- The first prototype of the Red Flag 6 class at its rollout in 1981.
- Power type: Electric
- Builder: Kim Chong-t'ae Works North Korea
- Build date: 1981-1987
- Configuration:: ​
- • UIC: Bo′Bo′+Bo′Bo′
- Gauge: 1,435 mm (4 ft 8+1⁄2 in)
- Wheel diameter: 1,370 mm (4 ft 6 in)
- Wheelbase: 3,300 mm (10 ft 10 in)
- Length: 32,600 mm (106 ft 11 in)
- Width: 3,100 mm (10 ft 2 in)
- Height: 4,700 mm (15 ft 5 in)
- Loco weight: 176 t (388,000 lb)
- Electric system/s: 3,000 V DC
- Current pickup(s): Pantographs
- RPM:: ​
- • Maximum RPM: 745 rpm
- Traction motors:: ​
- • Rating 1 hour: 1520 A
- Gear ratio: 1:3.86
- Loco brake: hand, air, regenerative brake
- Couplers: AAR knuckle
- Maximum speed: 120 km/h (75 mph) one hour: 49 km/h
- Power output:: ​
- • 1 hour: 4,240 kW (5,690 hp)
- Tractive effort:: ​
- • 1 hour: 306 kN (69,000 lbf)
- Operators: Korean State Railway
- Class: 붉은기6 Pulg'ŭn'gi-6
- Number in class: ≥37
- Numbers: 6001-6037+

= Red Flag 6-class locomotive =

Class of North Korean electric locomotives

The Red Flag 6-class (붉은기6 Pulg'ŭn'gi-6) is a 4240 kW two-section, permanently coupled electric locomotive built by the Kim Chong-t'ae Electric Locomotive Works and used by the Korean State Railway for heavy freight trains on mountainous lines.

==Description==

As the electrification of the Korean State Railway's network continued into the 1980s, the Red Flag 1 and Red Flag 2 class locomotives were the dominant type in service under the wires. However, with the electrification of steep mountain lines, it was realised that a more powerful locomotive was needed. Therefore, the Kim Chong-tae Electric Locomotive Works began design work on an articulated locomotive to operate freight trains on the difficult mountainous sections.

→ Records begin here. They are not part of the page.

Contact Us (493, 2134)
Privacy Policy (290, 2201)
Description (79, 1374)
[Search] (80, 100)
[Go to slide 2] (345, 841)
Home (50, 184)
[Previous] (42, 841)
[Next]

Using the Red Flag 2 class as a starting point, the Red Flag 6 (붉은기6, Pulg'ŭn'gi-6) class was developed. The result was a permanently coupled Bo'Bo'+Bo'Bo' articulated locomotive with eight capacitors, made up of two sections; these sections are single-cab versions of the Red Flag 2. The Red Flag 6 class is thus an articulated descendant of the Škoda Type 30E, which had formed the basis for the design of the Red Flag 1 and Red Flag 2 after North Korea bought a licence to build the type, including technology transfer, from Czechoslovakia. The first prototype was shown in 1981.

Numbered in the 6000 series, production of the new design began in 1986, and was put into service in 1987 to haul freight trains on the P'yŏngra Line. These four-bogie, eight-axle articulated units are 33 m long, weigh 176 t and produce 4240 kW. They have a maximum speed of 100 km/h and can pull 3200 t. Trial runs with passenger trains were undertaken, but the type is now mainly used on east-west freight trains on the P'yŏngra Line. The first prototype received a cream over red paint scheme, but production units are painted in the standard light blue over dark green livery.

== Named locomotives ==
There are three known named Red Flag 6 locomotives:

- Light (광명호, Kwangmyong-ho) - one locomotive, painted in cream over blue with a white stripe, named personally by Kim Jong Il, symbolising the bright future of students and youth,
- Thousand-ri of liberation No.1 (광복의천리길1호, Kwangbokuicholligil1-ho) - one known locomotive,
- Thousand-ri of liberation No.2 (광복의천리길2호, Kwangbokuicholligil2-ho) - one known locomotive, painted in light green over dark green.